Friday, November 16, 2007

obituaries, boxes, cat beds

I was perusing the New York Times yesterday afternoon, as is my habit, and saw Jerry Feldman's obituary, and felt for a moment as if all the air had been sucked out of my office. I barely knew the man but he was, back in the late '60s, my father's adviser and mentor at Berkeley. But then my father reluctantly left his graduate work to go off and be in the Navy for a few years and, afterwards, found it impossible to make the transition from boot camp and aircraft carriers and Guantanamo Bay back to the insulated ivory tower of academia. He fled California with my mom and hunkered down at the lake cabin in Idaho for a year, a year that would give rise to many of my favorite childhood stories -- the flooding lake and ensuing evacuation up to the Snyders' cabin, the car that had driven off the road into the lake, the mom-made crocheted potholders sold in the local grocery store, the idea of Dad doing construction work when he wasn't being all academic, Sue McBoyle's flaming marshmallow that nearly set him afire.

Jerry Feldman encouraged Dad to return to school, to move to Germany with the family in tow for a year's worth of research that would complete his dissertation and culminate, finally in a PhD from Berkeley and a tenured professorship at Barnard College and Columbia University's School of International and Public Affairs.

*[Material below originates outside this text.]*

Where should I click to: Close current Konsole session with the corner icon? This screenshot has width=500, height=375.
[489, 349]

For some inexplicable or at least unknown reason, years ago, decades ago now, Dad moved a box to his Barnard office, up on the 4th floor of Lehman Hall. A cardboard box, plain white, unmarked. Somehow, after his death way back in 1993, this plain, unmarked cardboard box stayed in the office despite there being a new inhabitant. Professor Sloan very kindly stored this box the entire time I was at Barnard, but then finally, and ever so gently, suggested that perhaps I take it off his hands before I graduated.

My buddy Allison and I lugged the thing back to my dorm where I spent the next several days frustratingly mesmerized. Full to the brim with papers and notes, exams, syllabi and notebooks, almost everything handwritten indecipherable to me. (Word had it that a student once was busted at the Barnard Registrar's office for forging Professor McNeil's signature on something -- all because the registrar could read it.)

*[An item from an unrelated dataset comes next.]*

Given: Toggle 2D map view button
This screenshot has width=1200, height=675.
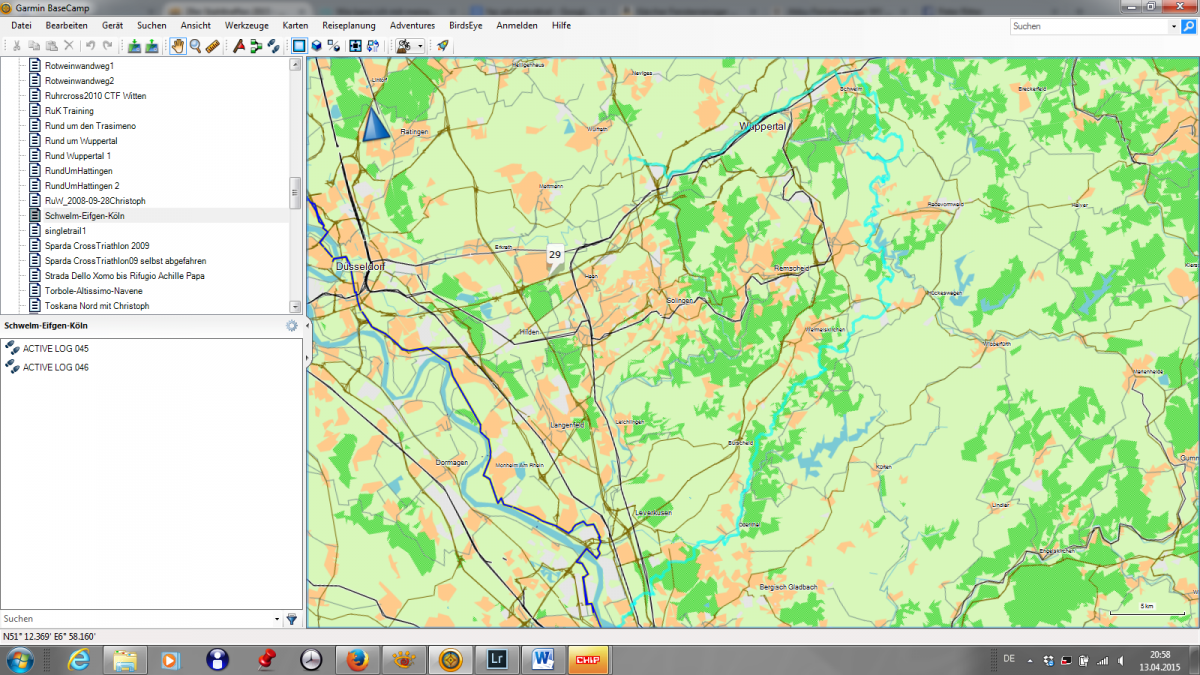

This box has been with me ever since, from dorm to dorm, from Morningside Heights to the Upper West Side to Philadelphia to Brooklyn, briefly to Queens, eventually to Washington Heights, where it has slowly, these past eight years, migrated north along Fort Washington Avenue to its current resting place at the back of my pantry closet. It is now oddly collapsed, concave rather than flat on top, roughly in the shape of a large cat. Nova has been fond of this box ever since I brought her home from the ASPCA back in March of 2000. She likes the places where it dwells: in the backs of closets, under beds, hidden away in the dark, protected from wandering hands and feet and loud noises and unwelcome guests.

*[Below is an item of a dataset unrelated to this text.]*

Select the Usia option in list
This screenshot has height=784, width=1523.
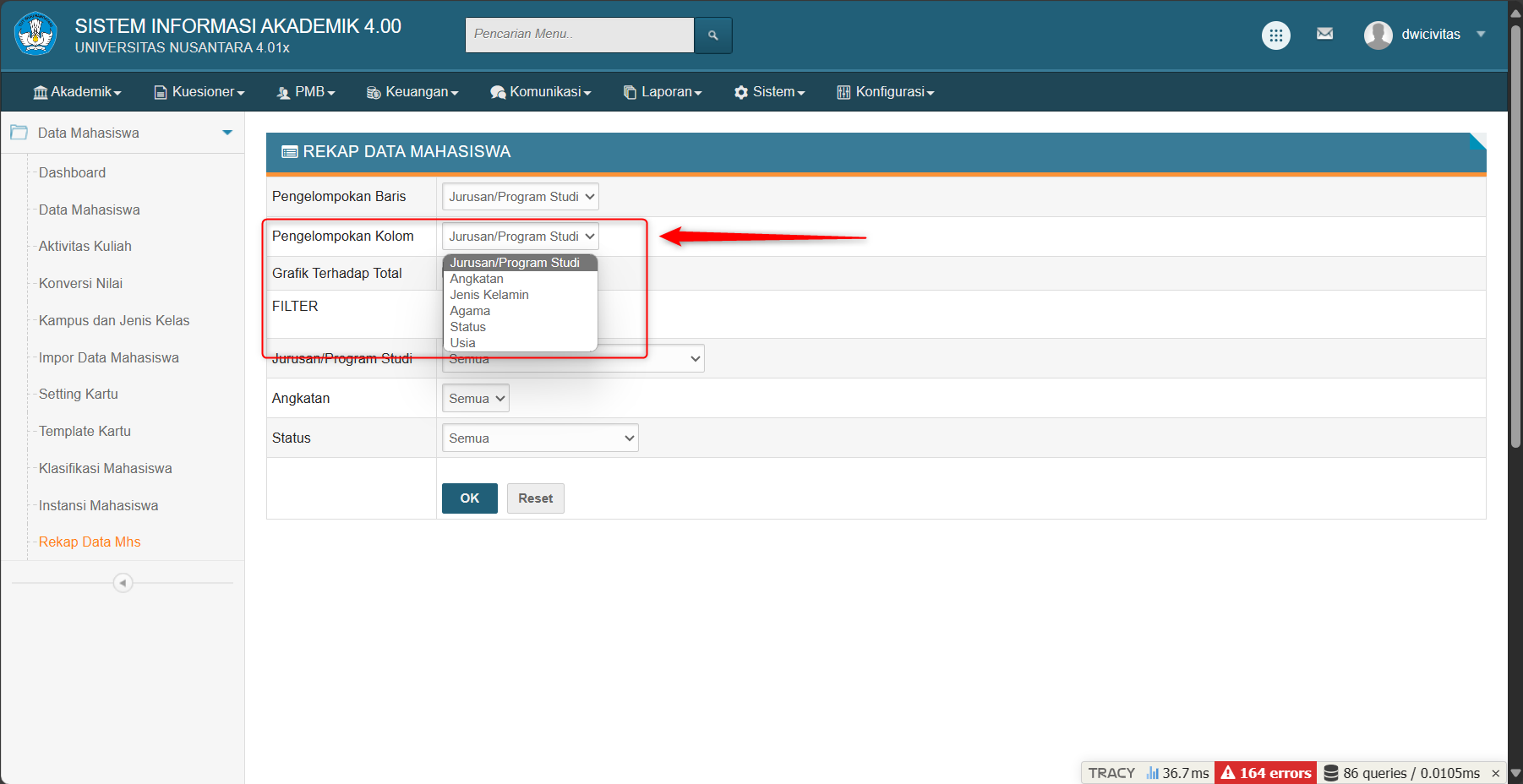[462, 343]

Somewhere in the midst of all the indecipherable papers in this box, there is a typed letter. I have not read this letter since graduating from Barnard, but it was, to me, a beautiful and moving letter. It was the letter that my father wrote to the history department at Berkeley asking to be able to continue his work there. It was a letter that expressed his disappointment in a world capable of inflicting such damage as the Vietnam War, a letter that expressed his fears that he should not go into teaching, that he had no wisdom or understanding or knowledge to impart to anyone. In the end, it was a letter explaining that his time away from academia, in Idaho with my mother, had given him new balance, new confidence, and that he was ready. Ready to return to Berkeley, ready to pursue his research, ready to inhabit, again, a role in the lives of those around him.

Other than my mother, it was Jerry Feldman who most encouraged and influenced my father in his search for new-found peace and confidence, and who continued to offer encouragement and friendship throughout his academic career.

1 comment:

Anonymous said...

Emily, cousin Eric here again. Thanks for the rememberance about your dad. I think it would be interesting to see that letter - seems from your description that it could describe the arc of many lives (or maybe just mine) - idealism to cynicism to something else that gets one through life.

Y'know you are one of my favorite bloggers. I have you tagged on Google Reader, so everytime you post something I take a look. I have many blogs that I read, a lot related to professional type things, but if you have written something it jumps to the top of the list. Thanks.